Open source image processing software

CVIP is a Computer Vision and Image Processing algorithm that has the ability to read various image formats, including TIFF, PNG, GIF, JPEG, BMP, and RAW formats. It supports standard image processing functions, image compression, restoration, logical and arithmetical operations between images, contrast manipulation, image sharpening, frequency transformation, edge detection, segmentation, and geometric transformations.

== CVIP-ATAT ==
The Computer Vision and Image Processing Algorithm Test and Analysis Tool, CVIP-ATAT, creates human and computer vision applications. Its primary use is to execute algorithms for processing multiple images at a time, incorporating various algorithmic and parameter variations. The program determines a suitable algorithm for pre-processing, segmenting, and post-processing a set of images for a specific application to distinguish crucial regions of interest within the image.

CVIP-ATAT provides a graphical user interface (GUI) to input algorithms for testing and analysis. Users can define multiple processes to test at each stage, along with parameter ranges for these processes. Additionally, users can specify a group of images for processing and a set of "ideal" output images to evaluate the success of each algorithm. Each algorithm is characterized by a specific set of processes and parameter values.

The tool automatically executes algorithms consisting of permutations of values for each parameter across processes and stages. Users can compare the outcomes of various algorithms to identify the optimal set of processes and parameters for the specific application. It serves as a front-end tool for image analysis to help determine the most efficient set of processes and parameters for extracting regions of interest in an image for further processing.

== CVIP-FEPC ==
The Computer Vision and Image Processing Feature Extraction and Pattern Classification Tool, CVIP-FEPC, is used to advance human and computer vision applications. While its primary function is computer vision, it serves various purposes, such as supporting the development of image compression schemes for human vision applications by identifying image features needed for a specific compression scheme. In computer vision applications, feature extraction and pattern classification form the fundamental components of image analysis systems for particular applications.

CVIP-FEPC's primary function is batch processing of large image sets.
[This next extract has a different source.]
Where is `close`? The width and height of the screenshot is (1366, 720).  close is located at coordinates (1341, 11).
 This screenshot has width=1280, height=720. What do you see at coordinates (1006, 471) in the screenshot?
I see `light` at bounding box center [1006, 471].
Users can select features and pattern classification parameters to process these image sets automatically. CVIP-FEPC allows users to define training and test sets and conduct multiple experiments to identify parameters for classifying objects of interest in the photos.

CVIP-FEPC is primarily designed to work with images containing binary masks representing individual objects of interest, with one object per image. It is compatible with manually created masks using CVIP tools or other tools available in various image database applications. Users load images, specify classes, select features and the test set, choose pattern classification parameters, and initiate the processing of the image set. Subsequently, an output file containing the experiment results is generated.

== CVIP Toolbox for MATLAB ==
The CVIP Toolbox contains library functions for use in MATLAB. It includes arithmetic and logic functions, banding, coloring, conversion of image files, edge/line detection, geometry, histograms, mapping, morphological functions, noise filters, objective fidelity metrics, pattern classification and classification algorithms, segmentation, spatial filters, and transformation filters. The CVIP Toolbox also includes a CVIPlab skeleton program and a utility function for batch processing.